The lower curve shows the average speed and fuel economy I measured for each tank of gas. In this case, I reset the trip computer when I filled up with gas then read the data at the next fill-up. This curve includes periods with the car sitting at idle such as at traffic lights as well as periods of acceleration. Again, the symbols are the measured data and the line is a curve fit which is forced to go through the origin.
Each data point on the lower curve is a mixture of city and highway driving. Sometimes there was quite a bit of highway driving on a tank yielding a higher average speed. Usually there was a lot of city driving bringing the average speed way down. The trend of the upper curve, with the peak economy occuring at 40 MPH, is not present here as the effects causing this peak are overwhelmed by the effect of stopping in traffic.
The difference between the two curves is an indication of the effect of stop-and-go traffic on fuel economy. The only time I come close to the "constant speed" value of fuel economy is on the interstate where stops are few and far between. If the curve fits were perfect, the two curves would become tangent at about 70 MPH which would correspond to non-stop interstate travel. This would yield about 34 MPG.
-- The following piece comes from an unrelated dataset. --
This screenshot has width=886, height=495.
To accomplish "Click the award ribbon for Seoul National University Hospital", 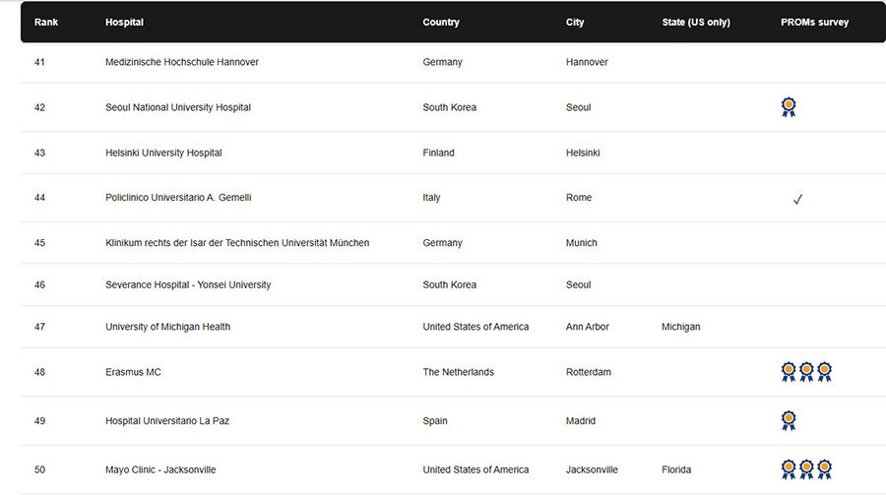I will coord(789,107).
Also shown on the plot are the US Environmental Protection Agency (EPA) estimates of the city and highway fuel economy for the car. The city numbers are based on tests using their Urban Dynamometer Driving Schedule (UDDS). This test essentially includes stop-and-go traffic. The average speed is about 21.2 MPH. The highway numbers are based on their higway driving cycle (HFET). This test has an average speed of about 48.2 MPH and again includes some stops etc. The economy numbers I obtained for my car imply my city mileage was about 5% lower than the EPA estimate while my highway mileage was only about 1% lower. Of course this was over the full 19.5 year lifetime of the car and the mileage may have dropped off some in the later years. Apparently when I averaged speeds close to their average test speeds my driving "schedule" was fairly close to theirs.